If you’ve seen my talk on Leading Innovation, then you know I’m a big fan of this book. It’s the go-to for people that want to build innovation capabilities in large companies. A consistent theme in innovation, it covers how to develop new products for new markets while managing the core business.

“An ambidextrous company needs a senior management team that is comfortable with the paradox of maintaining multiple strategic agendas, using different success criteria for different products and sharing resources between currently profitable cash cow products and future facing products.”

2: Innovation Lab Excellence: Digital Transformation From Within by Richard Turin

This book shows you how to create the conditions and practices necessary for innovation to thrive — even how to measure it.

It goes behind the scenes of working innovation labs to unveil a rigorous set of best practices.
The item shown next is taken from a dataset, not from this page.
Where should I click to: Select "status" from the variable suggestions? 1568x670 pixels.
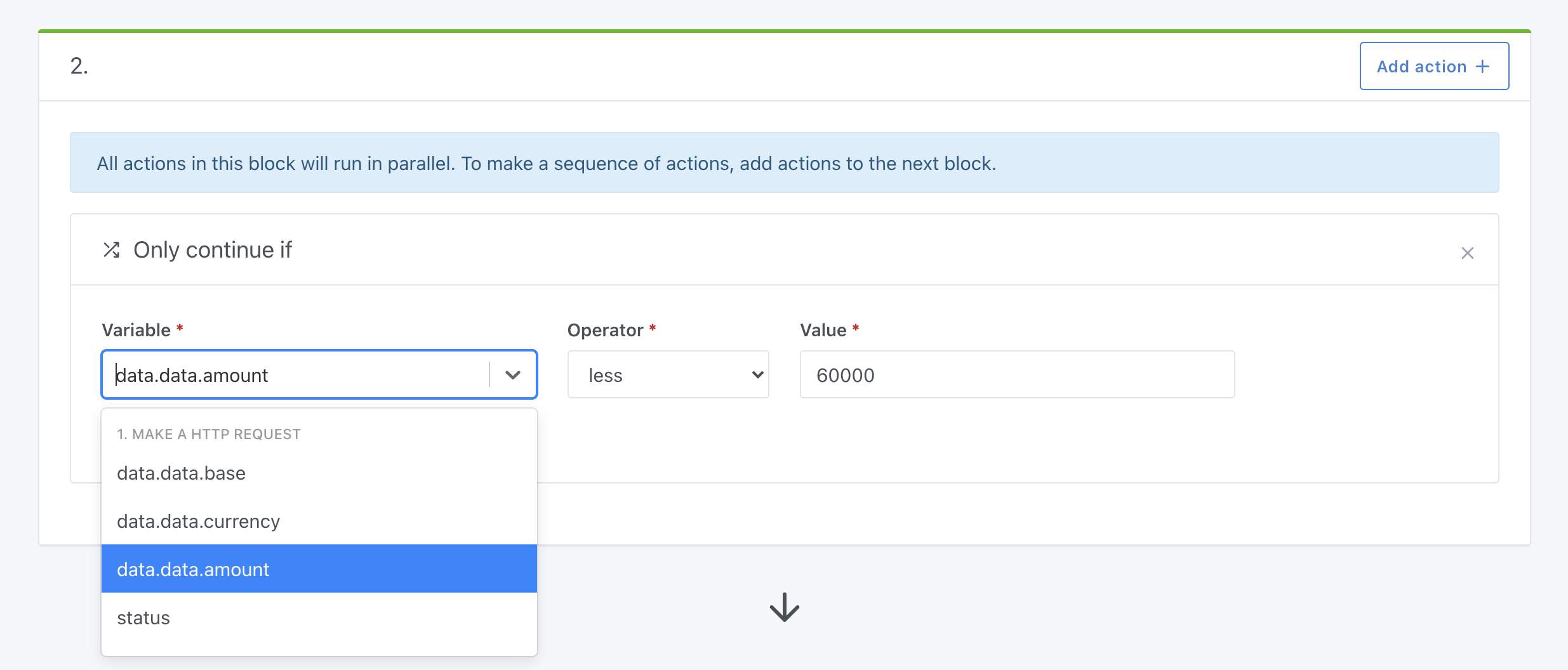click(143, 616)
The jewel is that this book walks through common problems when building a lab and how to solve them, so you can achieve real results and avoid innovation theater.
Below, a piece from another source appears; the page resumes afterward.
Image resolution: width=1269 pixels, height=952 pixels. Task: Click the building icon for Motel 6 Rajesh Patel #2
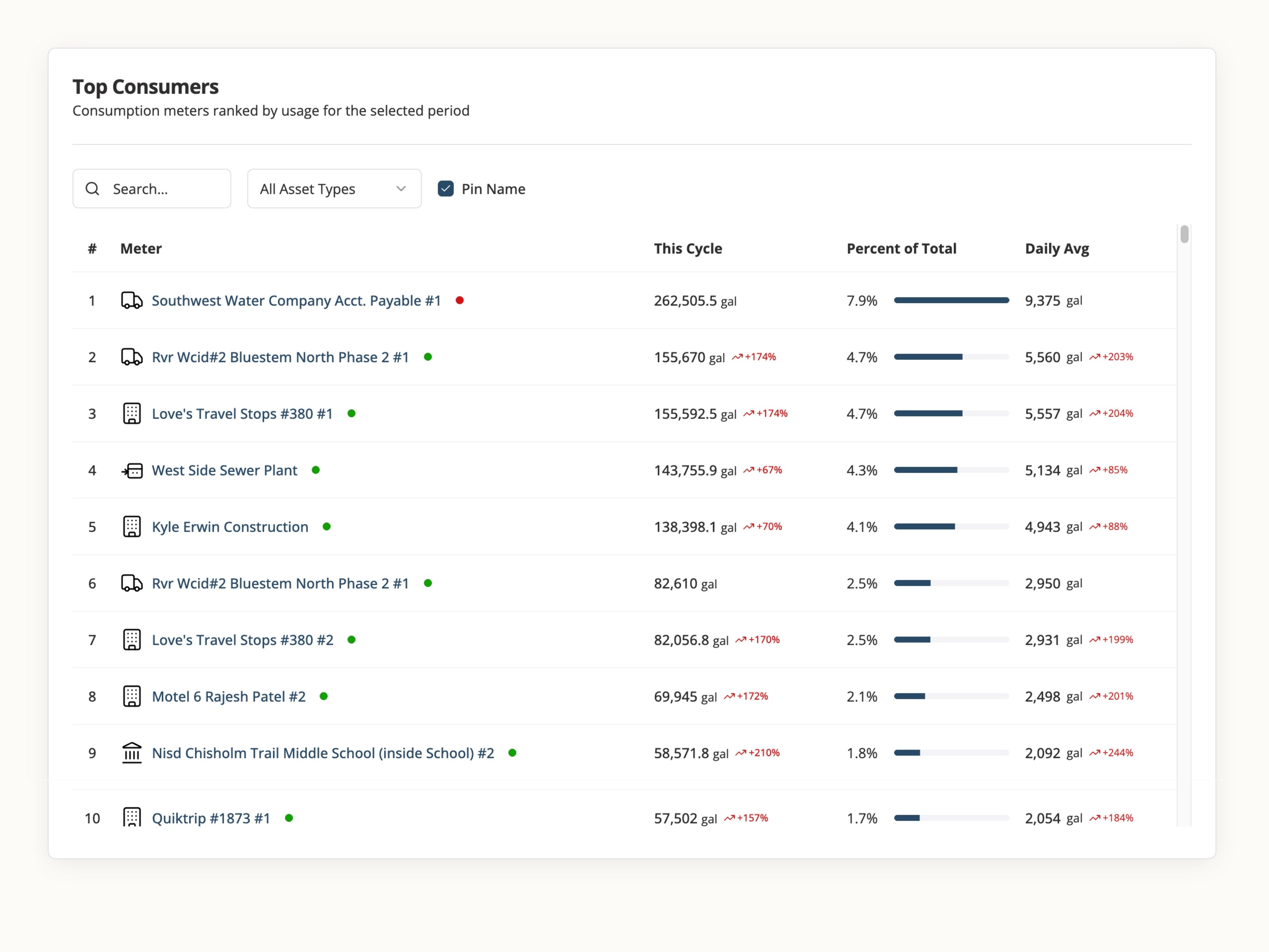131,696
“Only when the lab is actively engaged with the business units can it realize full potential.”

3: Disrupt: Think The Unthinkable to Spark Transformation in Your Business by Luke Williams

This book breaks down a detailed approach to identify and execute on disruptive business opportunities. 

It covers everything from ways to lead disruptive thinking, generating hypotheses, defining opportunities, to shaping into solutions and influencing stakeholders to invest in the solution. It has all the things.

“Disruptive change is essential, and sometimes the only way to save what was once the “right model at the time” is to destroy (or at least rethink) it. Nothing is too sacred to be reconsidered. No one way of doing things is beyond improvement.”

4: Frame Innovation: Create New Thinking By Design by Kees Dorst

In this book, Dorst introduces a new approach to problem-solving called frame creation.

It goes deep into the application of design thinking in the ability to create new approaches to the problem situation itself. Dorst provides tools and methods that offer a guide for practitioners to develop their own approaches to problem-solving and creating innovation.

“Professional designers do not focus on the generation of “the idea”: they approach problems in a very strategic, deliberate, and thoughtful way. This approach involves a lot of hard work, where inspirational ideas are helpful but never yield a complete shortcut to a quality solution. Yet the myth of the wonderful, magical, “divine spark” idea that suddenly occurs to the brilliant mind of the incredibly gifted has been quite irresistible to designers, and many of them when interviewed will readily reinforce this image. Unfortunately, it is too good to be true.”